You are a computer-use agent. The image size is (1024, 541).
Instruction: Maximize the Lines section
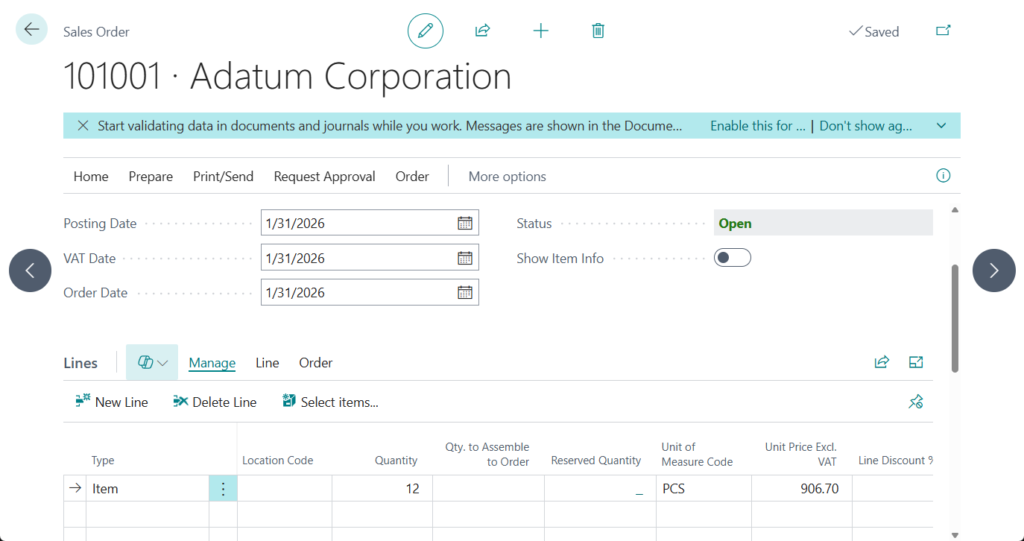click(x=916, y=362)
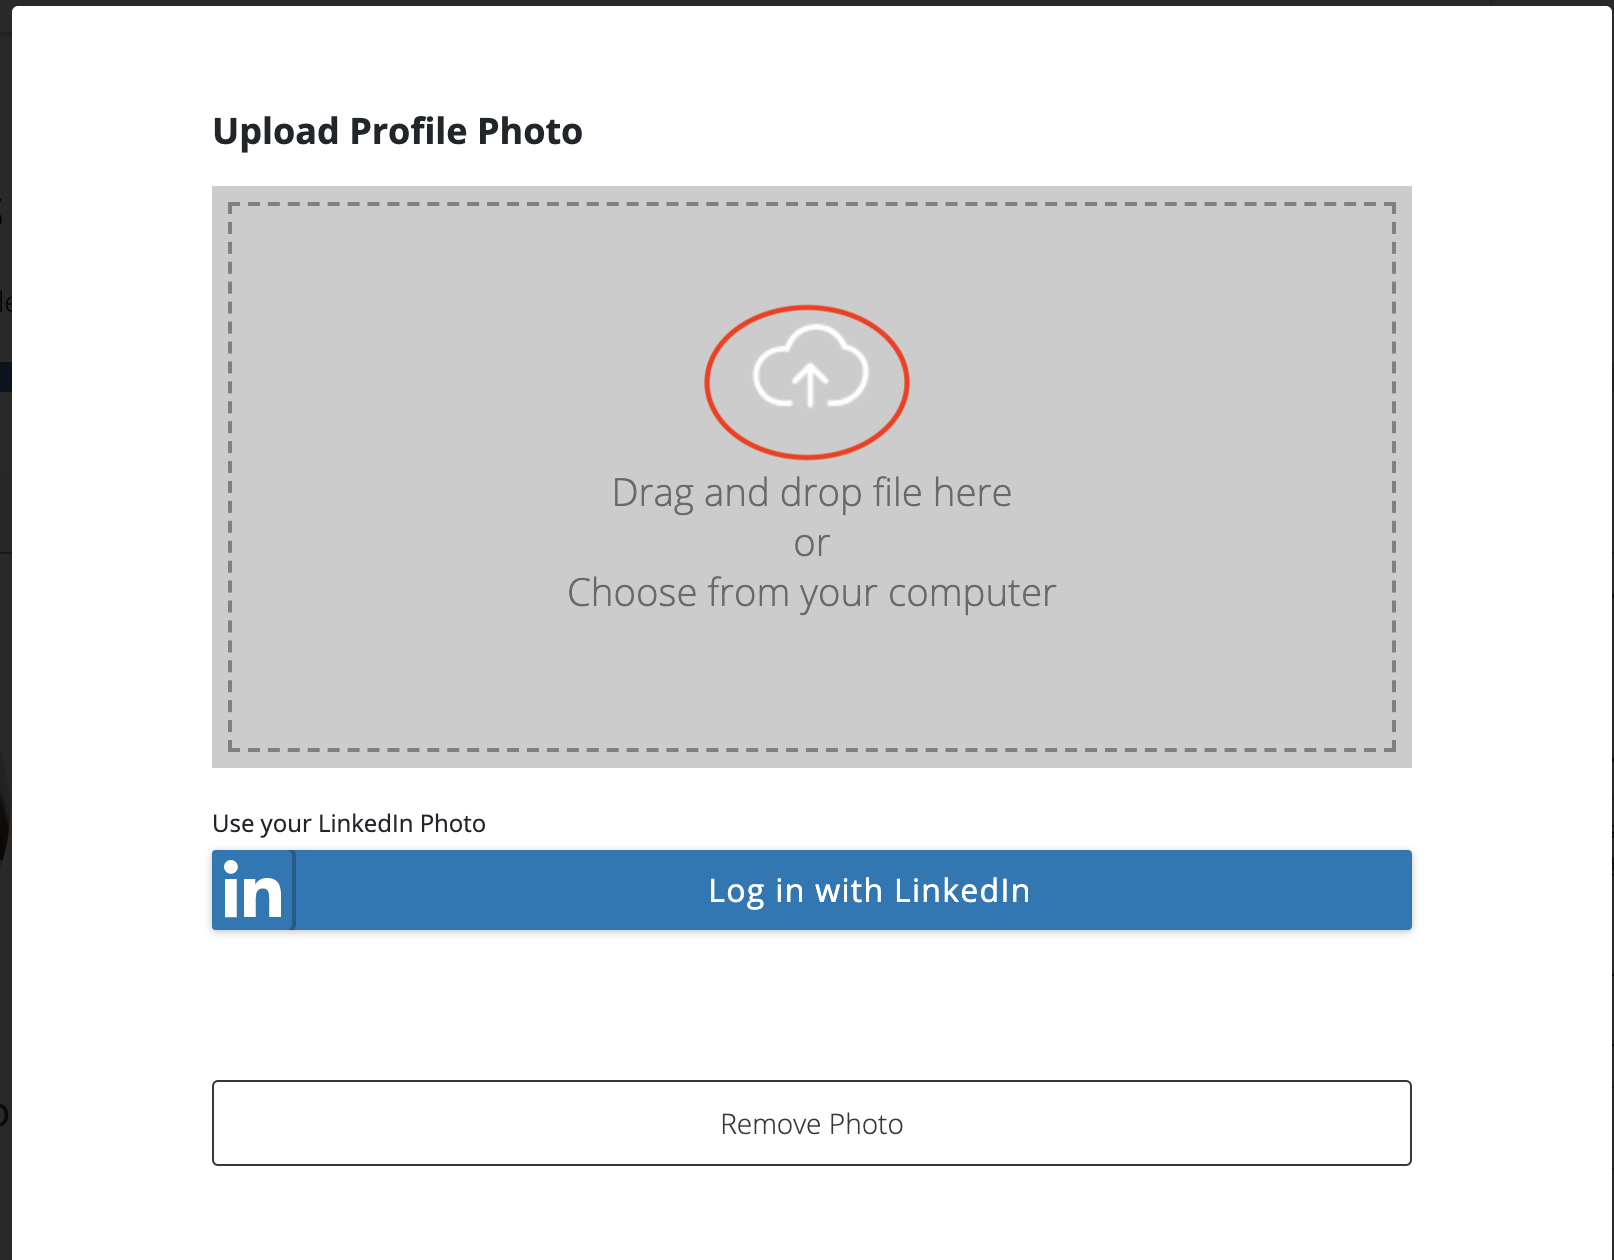1614x1260 pixels.
Task: Click the "Use your LinkedIn Photo" label
Action: [x=349, y=823]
::::::
Work to complete:
Please retype the records above exactly, excluding every picture.

Reply:
You are a computer-use agent. The image size is (1024, 541).
Instruction: Maximize the Lines section
click(x=916, y=362)
1614x1260 pixels.
Task: Click the "Use your LinkedIn Photo" label
Action: [x=349, y=823]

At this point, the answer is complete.